You may remember the story a few weeks back of the homeless person begging for spare change found an engagement ring in his cup, apparently dropped in there by a woman who’s only intent was to drop some change in his cup.

So instead of running to the nearest pawn shop, he holds onto the ring and waits for its presumed owner, eventually returning it.

Good things come out of it; and the homeless person is eventually reunited with his family.

One could only hope the ending remains happy.

Fast forward to today with this week’s Posse Positive Person: a Walmart employee finding $20,000 in a dropped envelope (a la “Uncle Billy” in “It’s a Wonderful Life”) and giving it back to the folks who lost it.

Would you have been so quick to return the cash, or would the thought of finding 20 grand weighted so heavily on your mind that you’d had to have given it back?

And, probably more importantly, would you have taken the reward the owner was offering, or have turned it away?

A Walmart employee who makes nine bucks an hour found $20,000 in cash - and immediately returned the money to its rightful owners.

In fact, 32-year-old Bismark Mensah sprinted after the car belonging to Leona Wisdom and Gary Elton in the parking lot of the Walmart in Federal Way, Wash., in order to return the money.

"She was like, ‘Wow!’ Tears are coming out," Mensah told the Seattle Times. "She took some money and tried to reward me.

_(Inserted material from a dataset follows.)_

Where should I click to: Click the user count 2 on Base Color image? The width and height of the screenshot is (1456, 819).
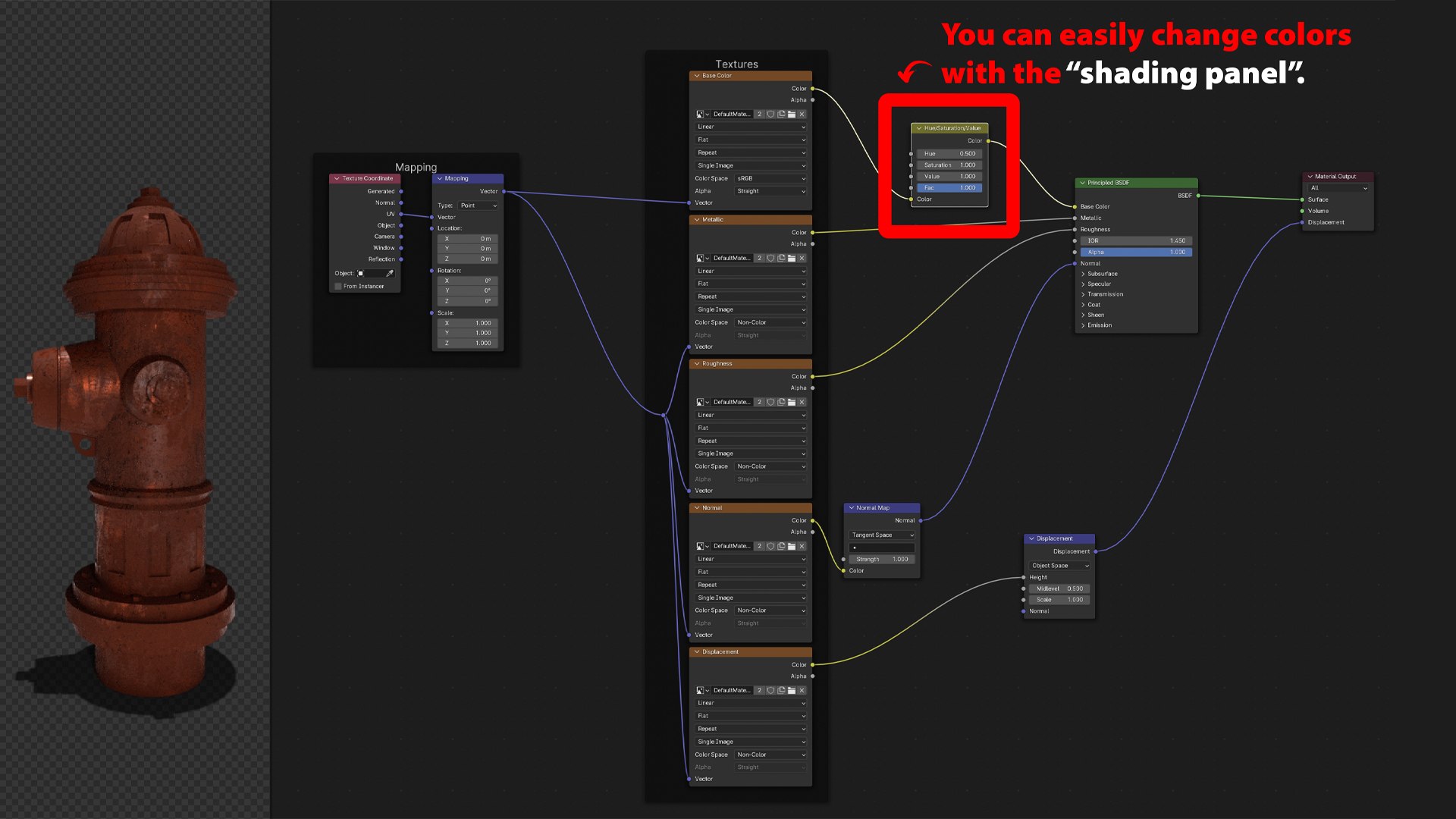pyautogui.click(x=759, y=115)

I said, 'No, no. I’m all right.'"
Wisdom told the newspaper the cash was for a down payment on a house the couple was purchasing. They didn't want to have to wait for a check to clear, she said.

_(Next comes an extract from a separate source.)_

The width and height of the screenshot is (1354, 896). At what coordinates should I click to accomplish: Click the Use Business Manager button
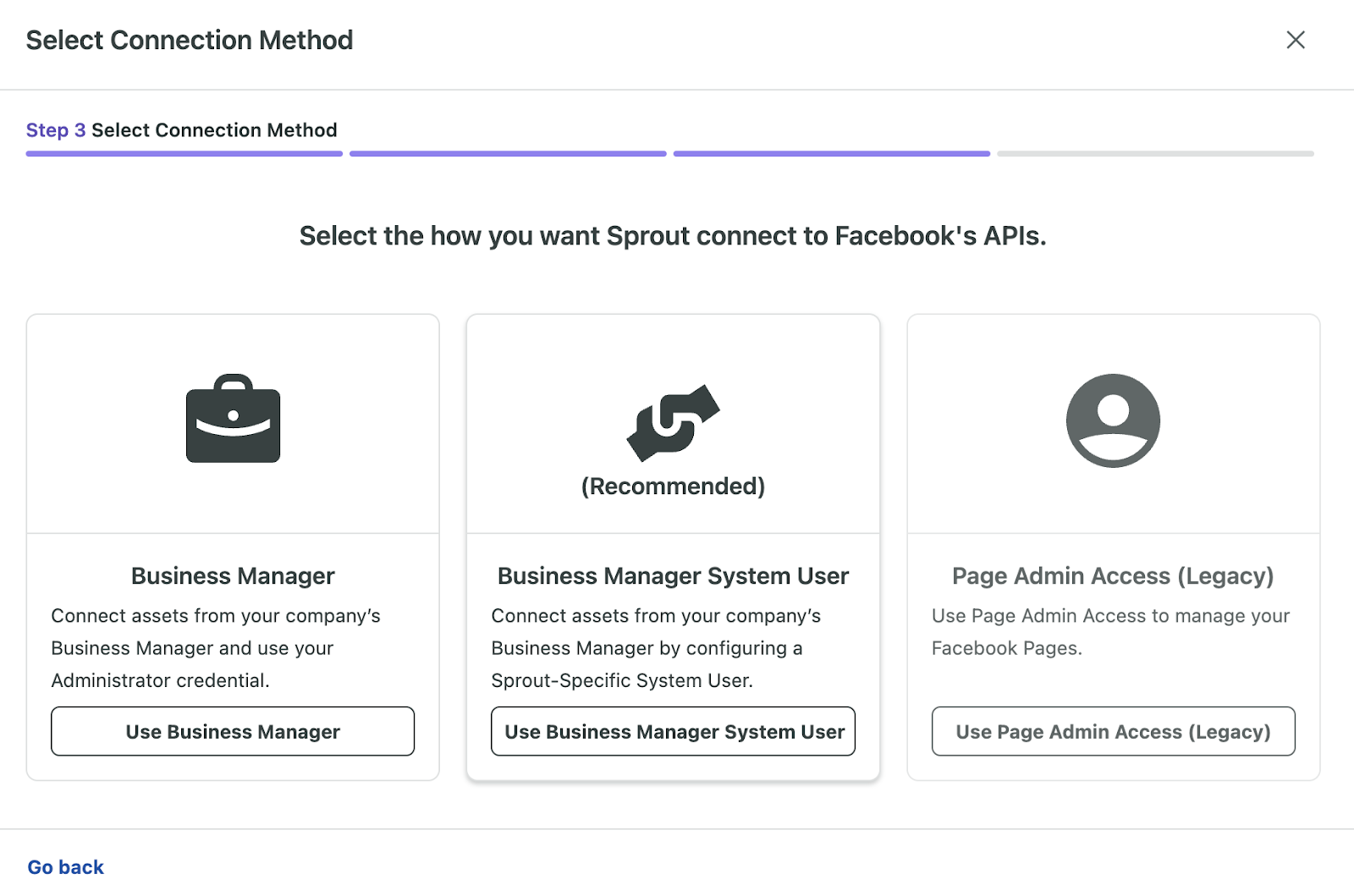pos(233,731)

The envelope containing the money had fallen out of Wisdom's purse as Mensah was helping the couple load merchandise into their car.
Mensah noticed the bulky envelope in the cart as the couple was driving away. It had a window in the middle, so he knew what was inside of it.

But Mensah, who makes between $620 and $640 a week working in the parking lot and in inventory, said there was no way he would keep the money.

“My conscience wouldn’t allow it," he told the Times. "I couldn’t even drive home if I did that."

Mensah earned Walmart's "Integrity in Action Award" for his generosity and quick-thinking in the October incident. Mensah was also recently rewarded with a full-time position after starting with the company in a part-time role after emigrating from Ghana in February of 2012.